In this groundbreaking book, Martin Puchner leads us on a remarkable journey through time and around the globe to reveal the how stories and literature have created the world we have today. Through sixteen foundational texts selected from more than four thousand years of world literature, he shows us how writing has inspired the rise and fall of empires and nations, the spark of philosophical and political ideas, and the birth of religious beliefs.
We meet Murasaki, a lady from eleventh-century Japan who wrote the first novel, The Tale of Genji, and follow the adventures of Miguel de Cervantes as he battles pirates, both seafaring and literary.
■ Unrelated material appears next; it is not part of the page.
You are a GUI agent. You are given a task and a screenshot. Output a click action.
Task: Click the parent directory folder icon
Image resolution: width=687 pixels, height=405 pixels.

We watch Goethe discover world literature in Sicily, and follow the rise in influence of The Communist Manifesto. Puchner takes us to Troy, Pergamum, and China, speaks with Nobel laureates Derek Walcott in the Caribbean and Orhan Pamuk in Istanbul, and introduces us to the wordsmiths of the oral epic Sunjata in West Africa. This delightful narrative also chronicles the inventions--writing technologies, the printing press, the book itself--that have shaped people, commerce, and history. In a book that Elaine Scarry has praised as "unique and spellbinding," Puchner shows how literature turned our planet into a written world.
Praise for The Written World
"It's with exhilaration . . . that one hails Martin Puchner's book, which asserts not merely the importance of literature but its all-importance. . . . Storytelling is as human as breathing."--The New York Times Book Review
"Puchner has a keen eye for the ironies of history. . . . His ideal is 'world literature, ' a phrase he borrows from Goethe. . . . The breathtaking scope and infectious enthusiasm of this book are a tribute to that ideal."--The Sunday Times (U.K.)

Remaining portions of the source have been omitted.